8 PENDAPAT PIHAK YANG MEMBOLEHKAN BUNGA BANK SERTA BANTAHANNYA


8 PENDAPAT PIHAK YANG MEMBOLEHKAN BUNGA BANK SERTA BANTAHANNYA
Oleh:  Wahyudi Ibnu Yusuf (Disalin dari PPT KH. Muhammad Siddiq al Jawi)

Pendapat 1 : Bunga Bank Yang Haram Hanya Bunga Yang Konsumtif
 
* Ada yang berpendapat bunga bank yang diharamkan hanyalah bunga yang bersifat konsumtif .
®  Maksudnya, yang haram hanya bunga bank yang diberikan kepada nasabah untuk keperluan konsumtif
®  Misalnya utk beli mobil, rumah, dsb
®  Jadi bunga yang produktif (tidak konsumtif) yaitu untuk modal usaha, halal.
Bantahan Untuk Pendapat 1
®  Pendapat tersebut tidak benar.
®  Karena telah membuat perkecualian haramnya riba, hanya berdasarkan dalil aqli (akal), bukan berdasar dalil syar’i (wahyu).
®  Perkecualian (takhsis) tidak dibenarkan, kecuali berdasarkan dalil syar’i
®  Misal, bangkai itu haram (QS Al Maidah : 3), kecuali bangkai ikan dan belalang (hadits shahih).
®  Dalil keharaman riba bersifat umum (QS Al Baqarah : 275)
®  Artinya, mencakup segala macam bentuk riba, baik untuk keperluan konsumtif maupun produktif.
®  Kaidah ushul fiqih menyebutkan :
®      العام يبقى على عمومه ما لم يرد دليل التخصيص
®  “Dalil umum tetap dalam keumumannya, selama tidak terdapat dalil yang mengkhususkan (mengecualikan keumumannya).”

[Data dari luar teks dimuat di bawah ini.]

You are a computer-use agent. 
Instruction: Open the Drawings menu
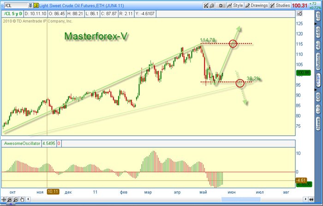pyautogui.click(x=257, y=6)
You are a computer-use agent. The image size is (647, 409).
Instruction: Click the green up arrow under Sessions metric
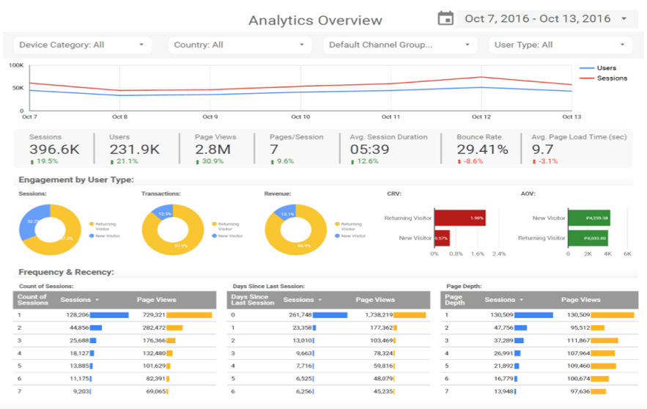tap(32, 162)
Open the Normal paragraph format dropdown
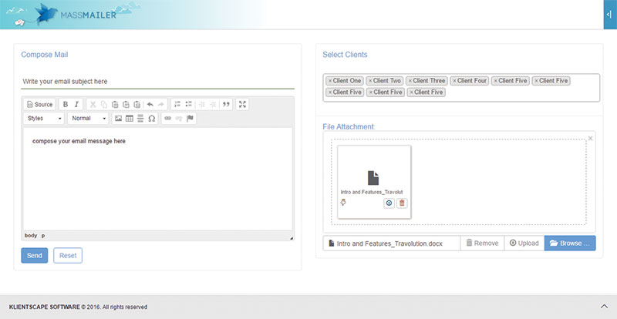Image resolution: width=617 pixels, height=319 pixels. pos(88,119)
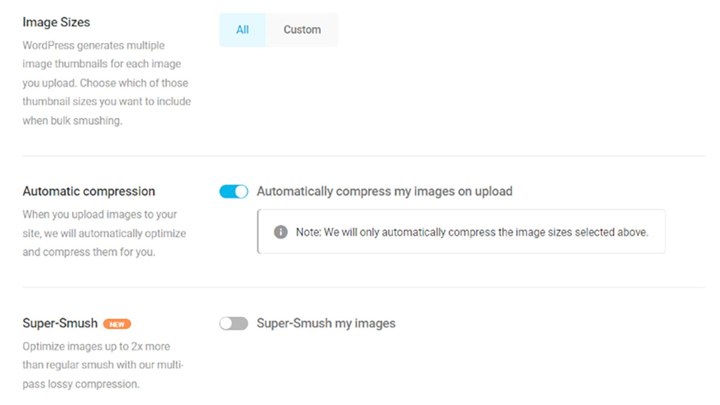Select the All image sizes tab
Viewport: 720px width, 405px height.
click(242, 29)
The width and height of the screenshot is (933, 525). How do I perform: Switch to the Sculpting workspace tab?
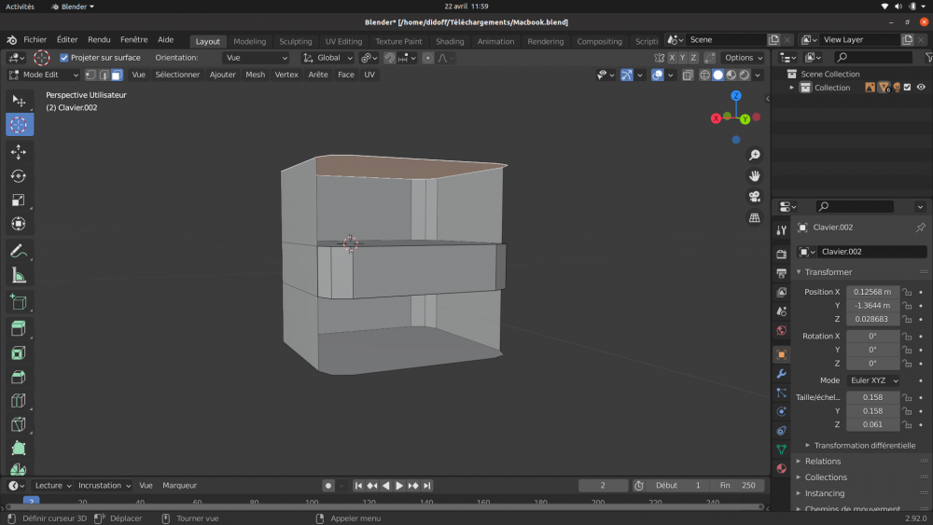(x=296, y=41)
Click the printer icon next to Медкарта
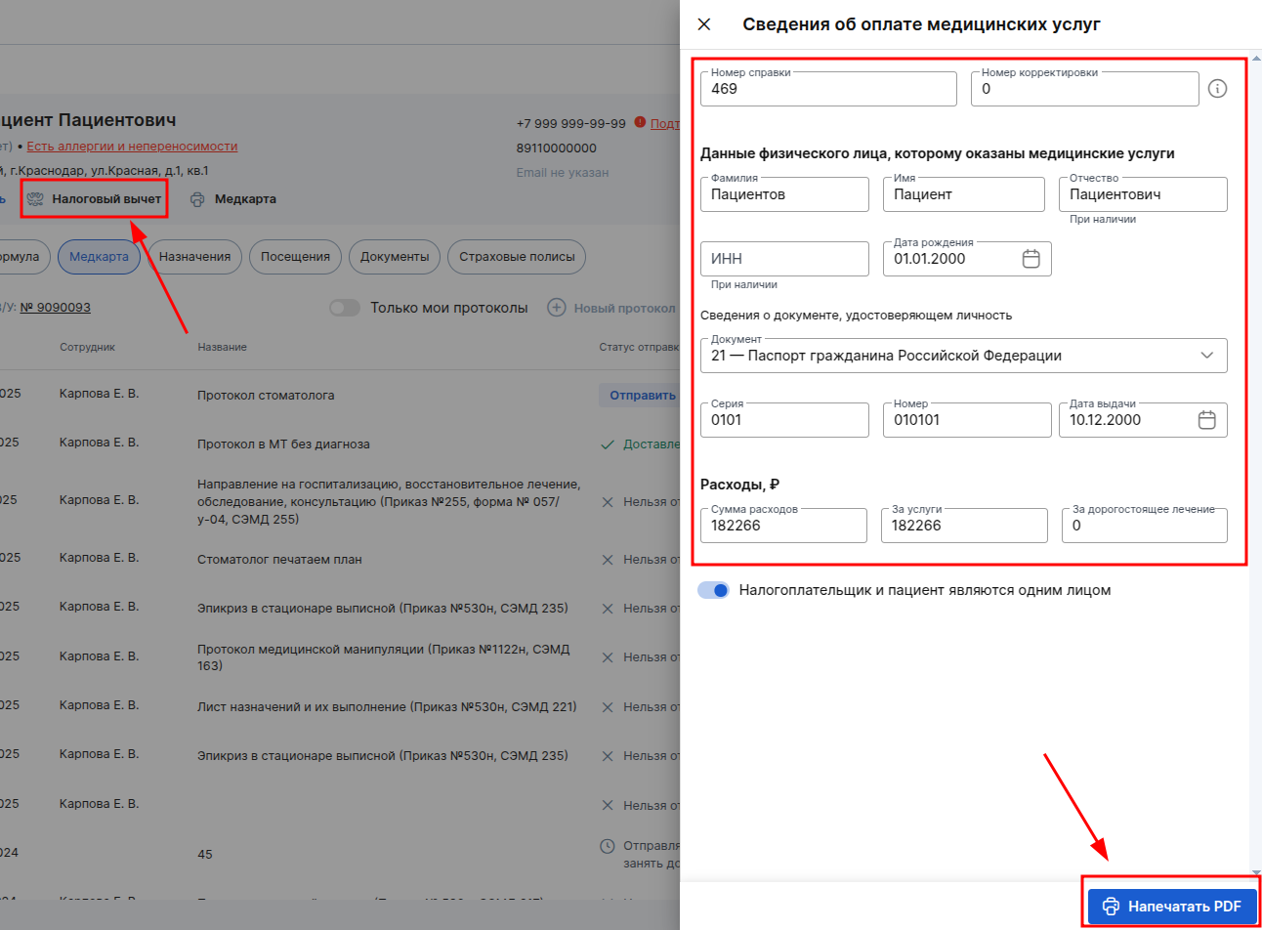The image size is (1262, 930). pos(197,199)
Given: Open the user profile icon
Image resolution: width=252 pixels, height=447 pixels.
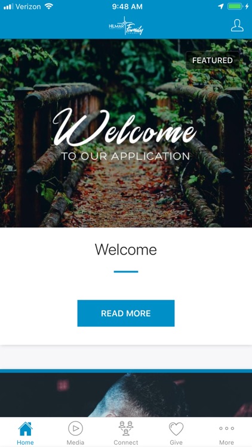Looking at the screenshot, I should (x=237, y=26).
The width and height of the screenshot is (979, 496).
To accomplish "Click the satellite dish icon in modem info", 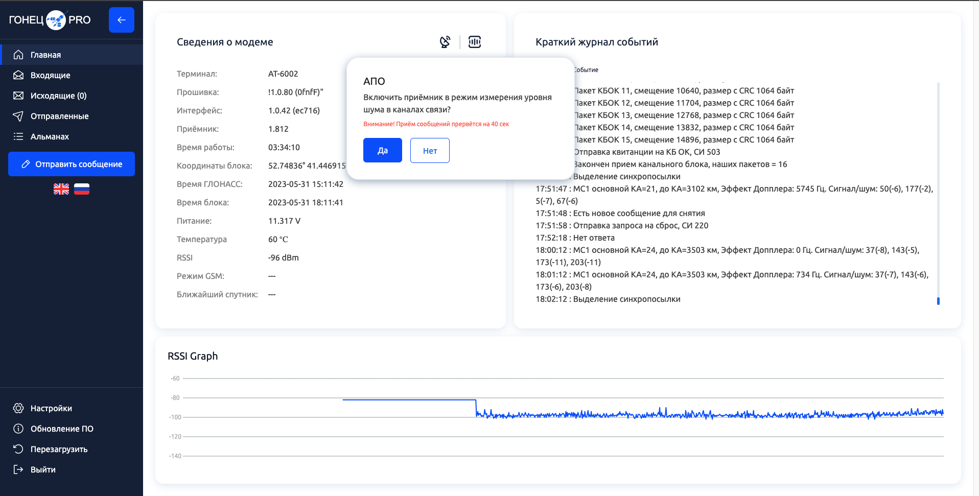I will pos(445,42).
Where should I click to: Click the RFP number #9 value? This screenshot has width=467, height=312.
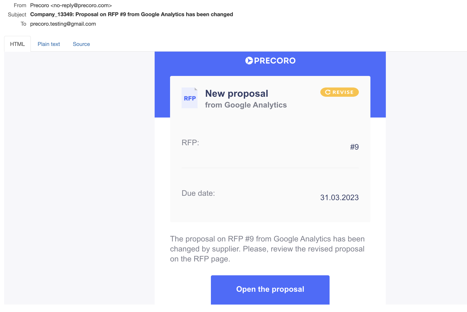point(354,147)
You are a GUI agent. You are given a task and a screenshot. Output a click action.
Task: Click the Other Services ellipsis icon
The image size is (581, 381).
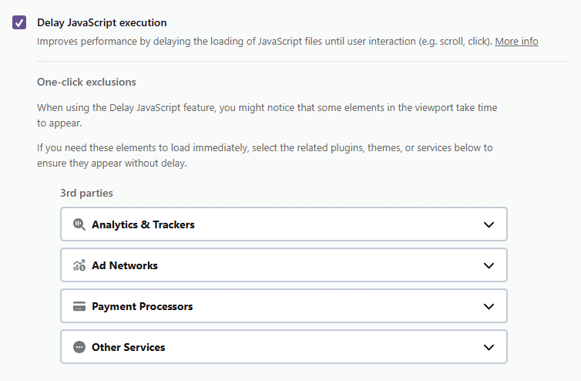(79, 347)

Pendapat 2 : Bunga Bank Yang Haram Hanya Bunga Yg Berlipat Ganda (Besar)
®  Ada yang berpendapat bunga bank yang diharamkan hanyalah bunga yang berlipat ganda (besar)
®  Maksudnya, bunga yang kecil tidak haram (misal 1% atau 2%)
®  Dail pendapat ini, ayat :
®      يَا أَيُّهَا الَّذِينَ آمَنُوا لا تَأْكُلُوا الرِّبَا أَضْعَافاً مُضَاعَفَةً
®  “Hai orang-orang yang beriman, janganlah kamu memakan riba yang berlipat ganda.” (QS Ali ‘Imran : 130).
Bantahan Untuk Pendapat 2
®  Pendapat itu tidak benar.
®  Karena telah mengambil mafhum mukhalafah (pemahaman sebaliknya yang implisit) secara tidak sah dalam ushul fiqih
®  Mengapa tidak sah? Karena bertentangan dengan nash (ayat / hadits).
®  Nash yang dimaksud, adalah nash yang mengharamkan riba secara umum, baik riba yang sedikit maupun banyak (QS Al Baqarah : 275).
®  Dalam ilmu ushul fiqih, mafhum mukhalafah tidak sah jika bertentangan bertentangan dengan nash (ayat / hadits).
®  Misal, muslim dilarang memaksa budak perempuannya melakukan pelacuran jika mereka menghendaki kesucian (QS An Nuur : 33).
®  Mafhum mukhalafah-nya : boleh memaksa budak perempuan jika mereka tidak menghendaki kesucian
®  Mafhum mukhalafah ini batil dan tidak boleh diamalkan.
®  Karena bertentangan dengan nash umum yang mengharamkan zina, baik pelaku zina menghendaki kesucian atau tidak (QS Al Isra’ : 32).
®  Demikian pula, membolehkan riba yang sedikit (tak berlipat ganda) dengan mengambil mafhum mukhalafah dari QS Ali Imran : 130 adalah batil
®  Karena bertentangan dengan nash yang mengharamkan riba (QS Al Baqarah : 275).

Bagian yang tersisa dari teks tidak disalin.